I represent and warrant that the following statements are true, correct, and complete to the best of my knowledge:


I am current on all state and local taxes.


My business is in good standing with the Colorado Department of Regulatory Agencies or my relevant licensing agency.


My business is located in Pueblo County Colorado.


I have had at least a 20% revenue loss due to the COVID-19 public health crisis using a month/month OR year/year analysis since 3/26/20, or my business began between 1/1/20 and 3/26/20.


I plan to stay in business for at least six months.


I pledge to use these funds to pay for business expenses including salary, rent, utilities, inventory, equipment, business loans interest/principal or other business uses and no other purpose.


I have not applied for other Senate Bill 20B-001 funds, which include the Arts Relief Program or Minority Business Relief Program.


I certify that the small business at this location is in compliance with all current public health orders at this time and will continue to comply with all public health orders.


If this business received CARES Act funding, I certify that the funds received from this Relief Grant will not be used to cover expenses paid for or reimbursed with CARES Act funding.


I certify that I am an officer of the above-named company with the authority to sign on its behalf.


I understand, covenant, and agree to the following:

I understand that the statements in this application are subject to verification and validation and I may be asked to provide documentation including financial or bank statements and other documents supporting their accuracy during subsequent follow-up communications with the State of Colorado, Pueblo County, or their agents and I will cooperate in providing such information. I will retain for 3 years the documents described herein and will provide such documentation if requested. I am aware that I may be audited and asked to provide these documents to justify my award. If I cannot validate the accuracy of these statements, I understand I may be asked to pay back this award and/or be subject to legal remedies.

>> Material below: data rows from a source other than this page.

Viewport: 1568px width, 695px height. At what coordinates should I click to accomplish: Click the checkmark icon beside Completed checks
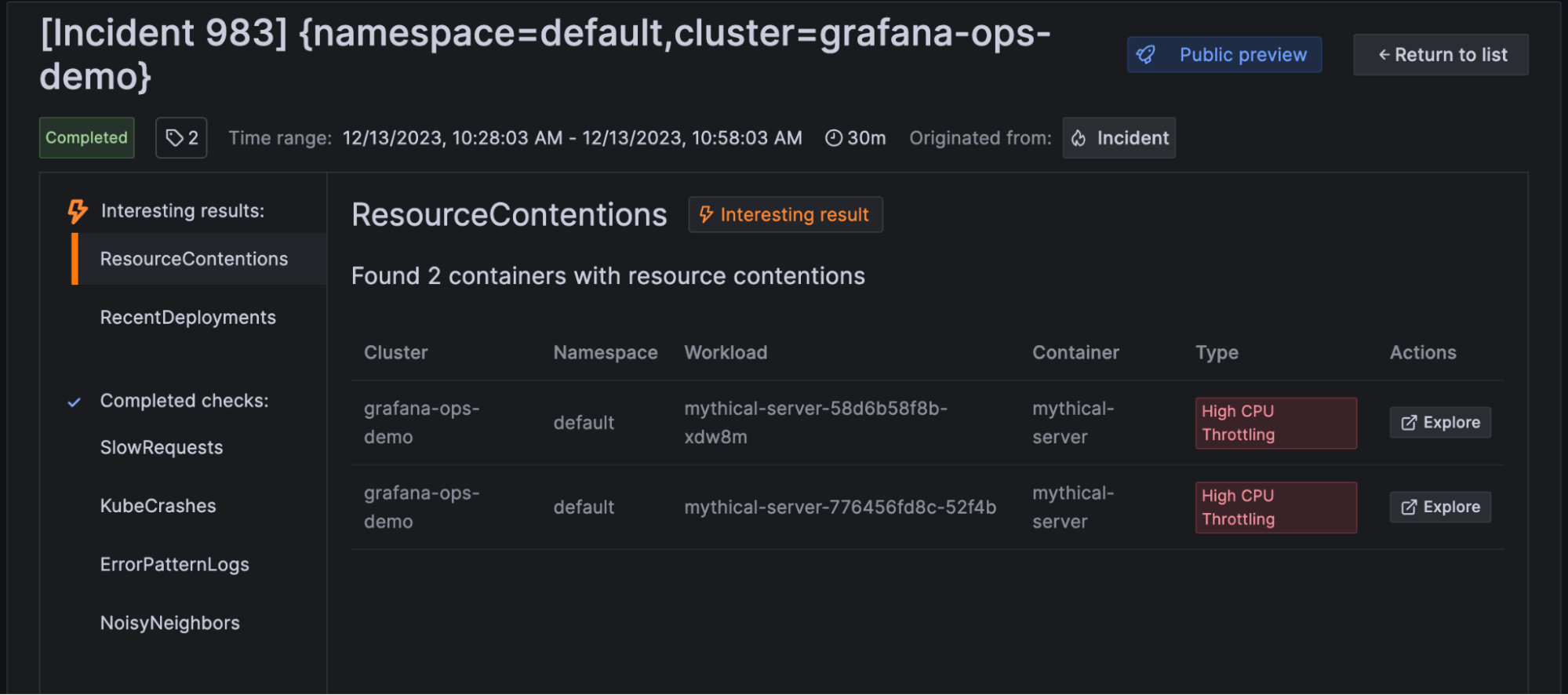[75, 402]
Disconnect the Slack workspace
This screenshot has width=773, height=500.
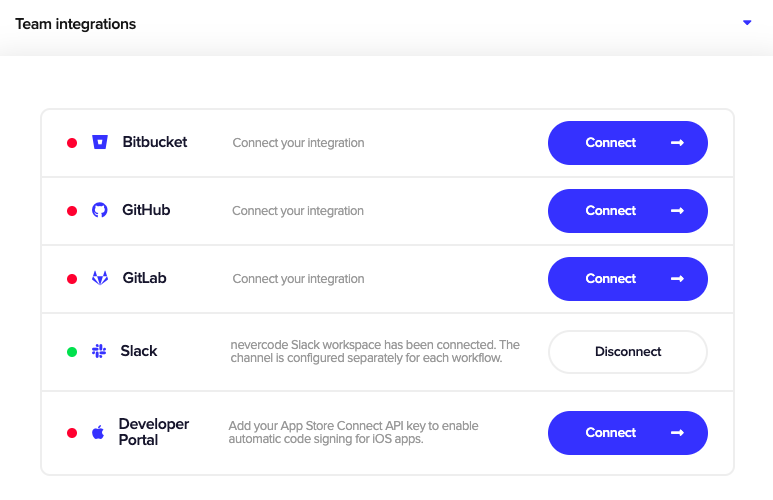pyautogui.click(x=628, y=352)
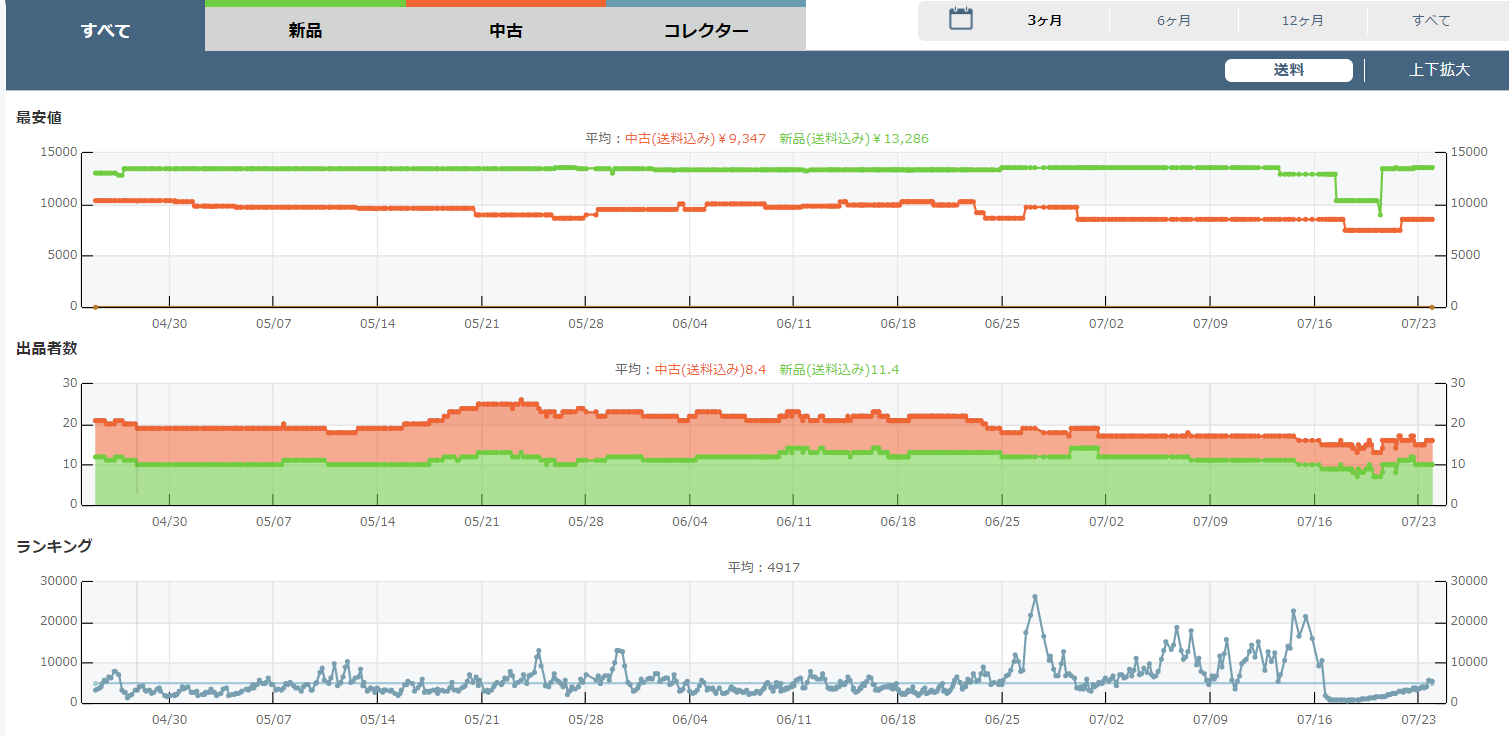Screen dimensions: 1509x736
Task: Change the date range to 6ヶ月
Action: coord(1173,21)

I understand that if I knowingly provide any inaccurate information on this application I will be subject to penalties, including potential repayment of any funds received and any appropriate legal action.

Signature


By clicking "I agree" you represent and warrant that that information provided in this application is true, correct, and complete to the best of your knowledge. You further understand that any false or misleading statements may result in denial or revocation of the grant. By clicking I agree you also covenant and agree that you will comply with all of the requirements for this grant as set forth in herein and as more particularly described in C.R.S. 24-32-129 and any additional guidance provided by the State of Colorado. The parties agree to the use of electronic signatures with respect to this Small Business Relief Grant Program.